_PROBLEM STATEMENT_: Copy each of the following rows back word for word, with nothing changed, added, or left out.

_EXERCISE INPUT_:
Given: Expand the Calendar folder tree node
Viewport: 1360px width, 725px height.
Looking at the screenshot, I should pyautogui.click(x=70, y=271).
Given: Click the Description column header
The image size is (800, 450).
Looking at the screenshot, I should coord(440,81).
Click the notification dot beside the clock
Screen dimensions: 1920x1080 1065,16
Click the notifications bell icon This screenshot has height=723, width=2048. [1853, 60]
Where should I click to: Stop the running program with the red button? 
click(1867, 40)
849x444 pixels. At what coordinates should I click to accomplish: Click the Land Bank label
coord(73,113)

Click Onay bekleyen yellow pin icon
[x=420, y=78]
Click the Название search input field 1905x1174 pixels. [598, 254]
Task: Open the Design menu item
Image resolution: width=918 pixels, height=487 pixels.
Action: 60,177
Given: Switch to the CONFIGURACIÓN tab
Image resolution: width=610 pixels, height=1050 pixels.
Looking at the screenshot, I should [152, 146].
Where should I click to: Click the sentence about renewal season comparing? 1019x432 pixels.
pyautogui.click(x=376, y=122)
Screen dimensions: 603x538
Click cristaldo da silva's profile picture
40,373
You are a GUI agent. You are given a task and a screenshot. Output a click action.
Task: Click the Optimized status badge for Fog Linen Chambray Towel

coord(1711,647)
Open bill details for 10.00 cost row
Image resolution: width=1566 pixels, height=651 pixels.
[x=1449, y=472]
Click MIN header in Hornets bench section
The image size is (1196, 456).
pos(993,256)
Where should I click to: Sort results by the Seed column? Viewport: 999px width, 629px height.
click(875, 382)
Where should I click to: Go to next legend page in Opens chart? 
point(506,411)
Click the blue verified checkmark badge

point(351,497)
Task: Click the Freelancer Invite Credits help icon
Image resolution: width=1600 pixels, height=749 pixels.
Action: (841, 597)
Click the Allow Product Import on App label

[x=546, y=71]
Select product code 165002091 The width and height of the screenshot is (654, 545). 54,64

_WRITTEN RESPONSE_:
Given: Expand the Calendar folder tree node
Viewport: 1360px width, 725px height.
Looking at the screenshot, I should pyautogui.click(x=70, y=271).
Given: Click the Description column header
The image size is (800, 450).
Looking at the screenshot, I should coord(440,81).
Click the notification dot beside the clock
Screen dimensions: 1920x1080 1065,16
Click the notifications bell icon This screenshot has height=723, width=2048. [1853, 60]
Where should I click to: Stop the running program with the red button? 
click(1867, 40)
849x444 pixels. At what coordinates should I click to accomplish: Click the Land Bank label
coord(73,113)

Click Onay bekleyen yellow pin icon
[x=420, y=78]
Click the Название search input field 1905x1174 pixels. [598, 254]
Task: Open the Design menu item
Image resolution: width=918 pixels, height=487 pixels.
Action: 60,177
Given: Switch to the CONFIGURACIÓN tab
Image resolution: width=610 pixels, height=1050 pixels.
Looking at the screenshot, I should [152, 146].
Where should I click to: Click the sentence about renewal season comparing? 1019x432 pixels.
pyautogui.click(x=376, y=122)
Screen dimensions: 603x538
Click cristaldo da silva's profile picture
40,373
You are a GUI agent. You are given a task and a screenshot. Output a click action.
Task: Click the Optimized status badge for Fog Linen Chambray Towel

coord(1711,647)
Open bill details for 10.00 cost row
Image resolution: width=1566 pixels, height=651 pixels.
[x=1449, y=472]
Click MIN header in Hornets bench section
The image size is (1196, 456).
pos(993,256)
Where should I click to: Sort results by the Seed column? Viewport: 999px width, 629px height.
click(875, 382)
Where should I click to: Go to next legend page in Opens chart? 
point(506,411)
Click the blue verified checkmark badge

point(351,497)
Task: Click the Freelancer Invite Credits help icon
Image resolution: width=1600 pixels, height=749 pixels.
Action: (841, 597)
Click the Allow Product Import on App label

[x=546, y=71]
Select product code 165002091 The width and height of the screenshot is (654, 545). 54,64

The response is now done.